There are songs, by Elton John and Tim Rice. They'd done The Lion King, you see. Their musical numbers here aren't brilliant, but I quite liked them.
It's Dreamworks-y. They've stuffed the voice cast with famous names, which is always annoying, and there's an early action scene in Spain that seems to have cut every single shot a second too short. The sequence doesn't breathe. It's trying for a kind of Looney Tunes energy, but all it achieves is bad editing.

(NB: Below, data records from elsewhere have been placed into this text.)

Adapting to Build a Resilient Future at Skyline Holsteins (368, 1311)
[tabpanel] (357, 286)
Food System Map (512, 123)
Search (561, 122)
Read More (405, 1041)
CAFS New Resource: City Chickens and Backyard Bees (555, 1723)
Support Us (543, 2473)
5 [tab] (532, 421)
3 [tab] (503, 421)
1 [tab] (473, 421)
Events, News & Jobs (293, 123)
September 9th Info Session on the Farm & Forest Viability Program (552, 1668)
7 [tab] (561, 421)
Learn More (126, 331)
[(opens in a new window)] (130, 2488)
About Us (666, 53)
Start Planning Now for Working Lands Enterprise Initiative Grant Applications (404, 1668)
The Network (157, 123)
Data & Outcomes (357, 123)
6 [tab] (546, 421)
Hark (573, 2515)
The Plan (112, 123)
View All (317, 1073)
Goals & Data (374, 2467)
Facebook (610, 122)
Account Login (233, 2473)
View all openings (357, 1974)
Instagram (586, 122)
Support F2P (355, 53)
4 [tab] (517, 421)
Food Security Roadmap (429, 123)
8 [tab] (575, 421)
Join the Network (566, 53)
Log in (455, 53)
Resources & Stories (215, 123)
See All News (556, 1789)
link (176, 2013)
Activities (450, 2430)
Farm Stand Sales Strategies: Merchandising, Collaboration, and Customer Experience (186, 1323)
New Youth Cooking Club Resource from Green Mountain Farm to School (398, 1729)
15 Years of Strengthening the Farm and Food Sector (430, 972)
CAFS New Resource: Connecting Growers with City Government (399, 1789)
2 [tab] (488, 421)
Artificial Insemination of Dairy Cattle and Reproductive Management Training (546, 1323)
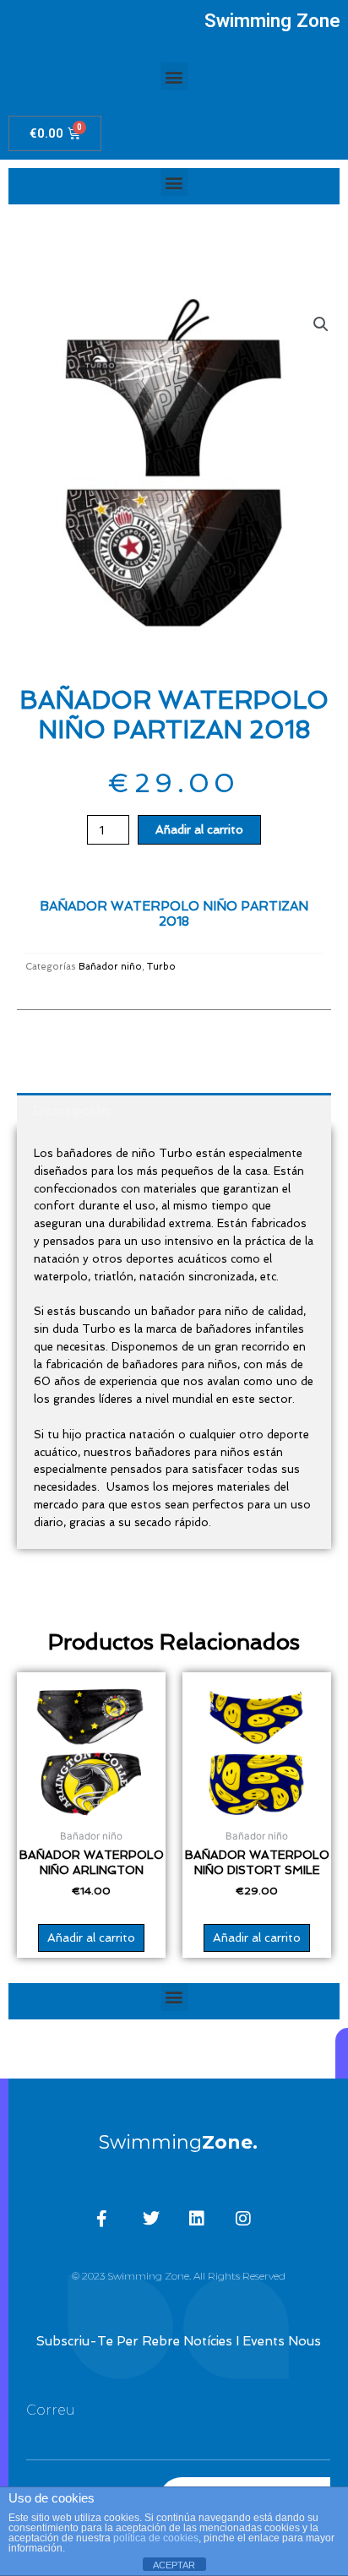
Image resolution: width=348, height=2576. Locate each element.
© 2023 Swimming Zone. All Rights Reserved (178, 2275)
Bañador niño (110, 966)
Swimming (178, 2142)
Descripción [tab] (71, 1110)
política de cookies (155, 2538)
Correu (50, 2410)
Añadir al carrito (199, 829)
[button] (174, 76)
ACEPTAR (174, 2565)
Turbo (161, 966)
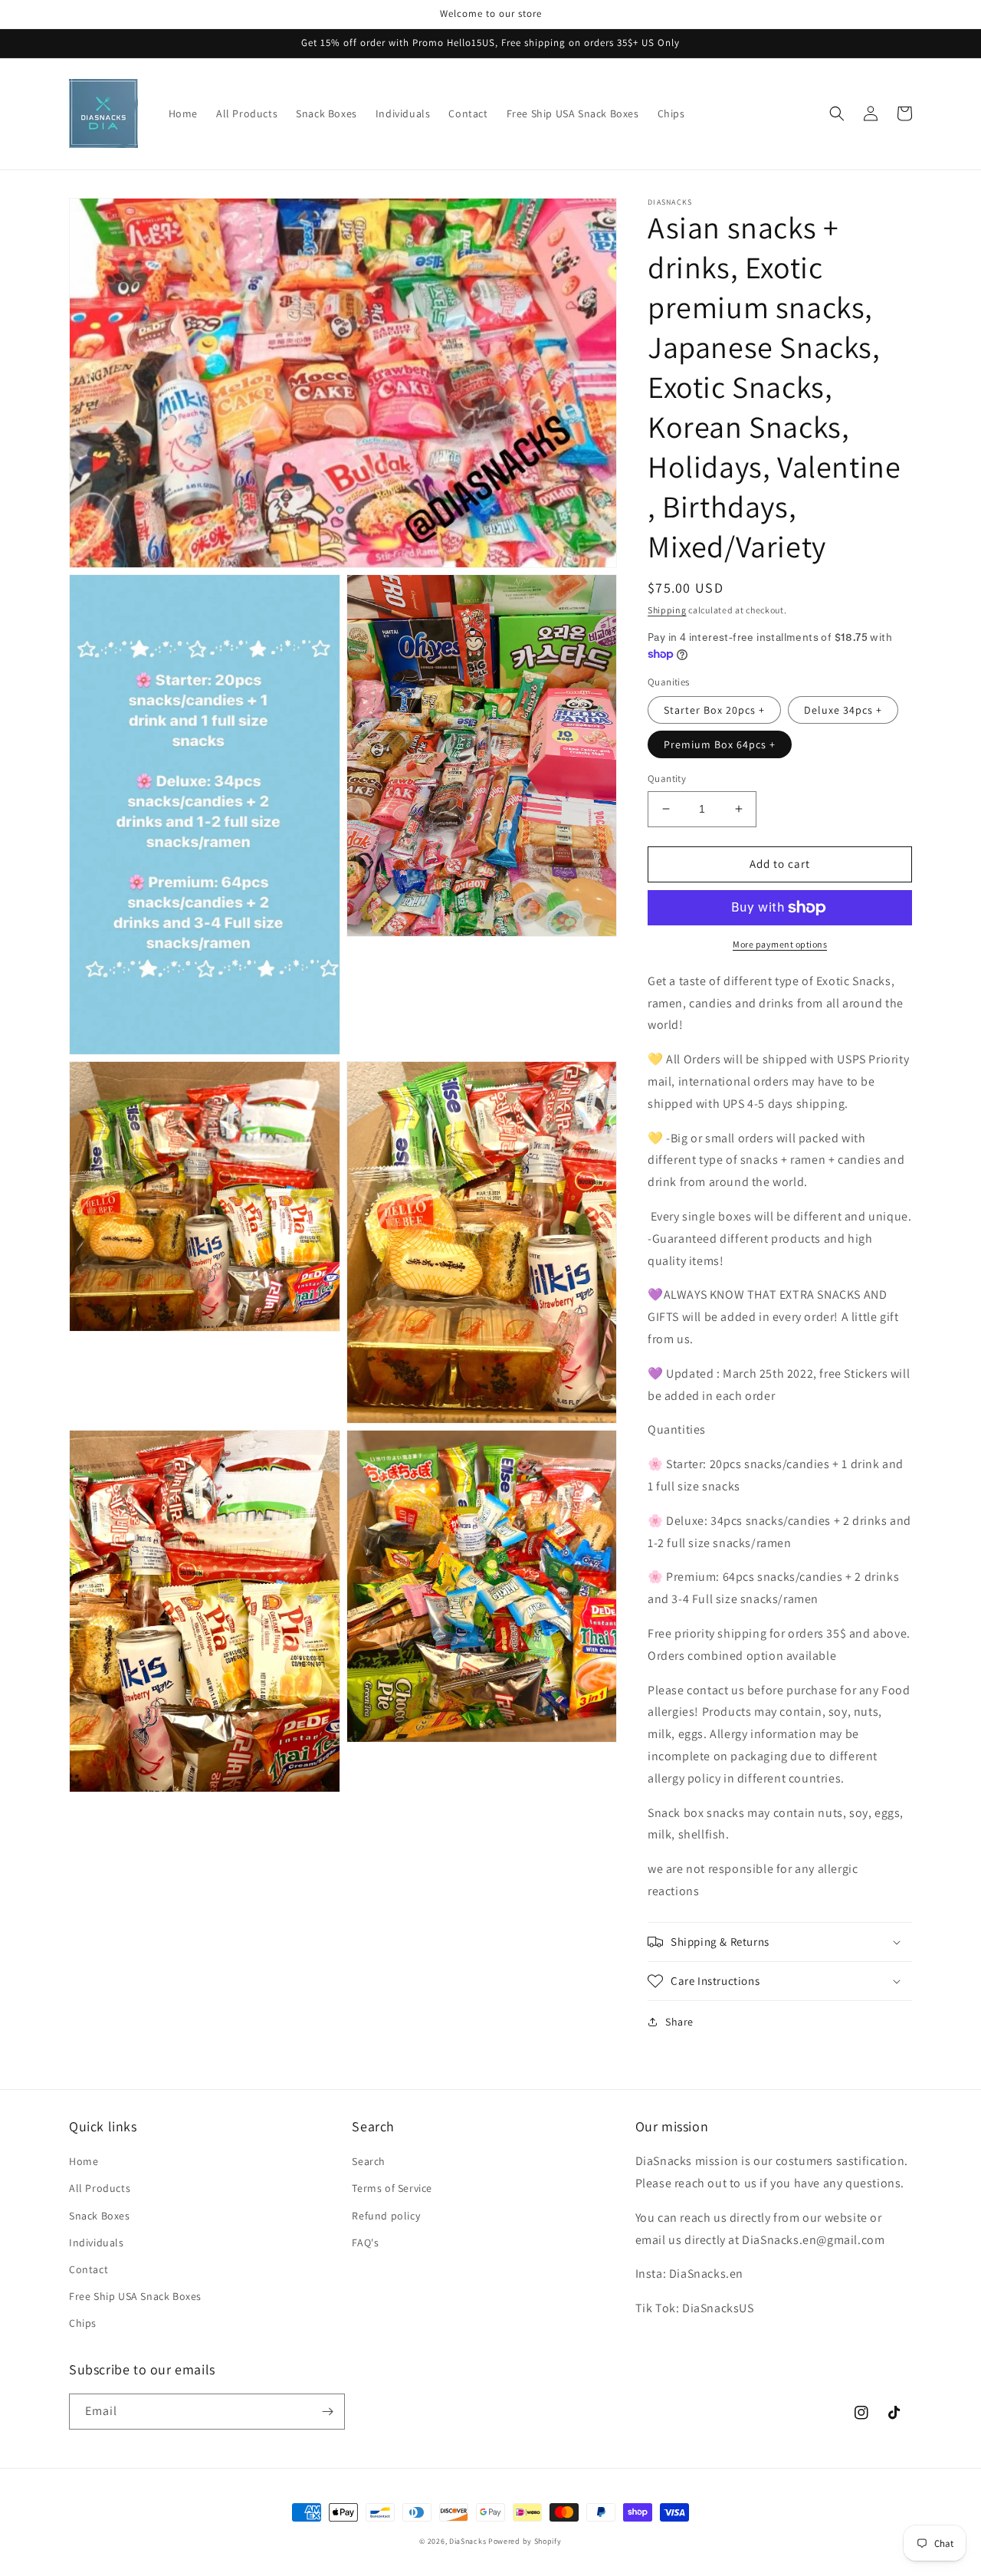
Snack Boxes (99, 2216)
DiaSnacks (467, 2541)
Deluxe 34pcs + (843, 710)
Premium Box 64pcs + (720, 744)
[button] (837, 113)
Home (83, 2161)
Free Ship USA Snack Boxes (135, 2296)
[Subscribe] (327, 2412)
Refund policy (386, 2216)
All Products (99, 2188)
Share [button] (679, 2022)
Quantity (667, 778)
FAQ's (365, 2242)
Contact (88, 2269)
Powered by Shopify (525, 2541)
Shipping (667, 610)
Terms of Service (392, 2188)
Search (369, 2161)
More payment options (780, 944)
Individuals (96, 2242)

On the upside, the animals don't talk. That's worth something, right? However if you're looking for (ahahaha) realism, there's no language barrier between Spaniards and their amalgam of Aztecs, Mayans, Incans and Atlantians. There's no violence with Cortez and his men. This film is less historically accurate than Disney's Pocahontas and that's a laughable farrago.
Dreamworks had been planning lots of sequels to this film, as with Shrek. However it failed at the box office and the sequels never happened. In fairness, looking at other people's reactions, it seems that this is one of those slightly off-putting films whose fans really love it. It's full of energy, it looks pretty and Kline and Branagh aren't slowing down for a moment. If you're looking for something a bit edgy and anti-Disney, you might find this film ticking your boxes in a big way. However for most of the audience, I think it just wasn't emotionally involving. Even if you're not actively repelled as I was, there's no real attempt at innocence or even audience sympathy from the film at any point. What I personally find wrong is the idea that it's a children's film, since I'd sooner find them watching horror films. It's not the supposedly adult content. It's the message of the movie. A Nightmare on Elm Street teaches you that it's scary to be cut up with knives. This film teaches you that stealing, cheating and gloating about it is heroic behaviour. I don't hate this film, but I certainly don't like it either.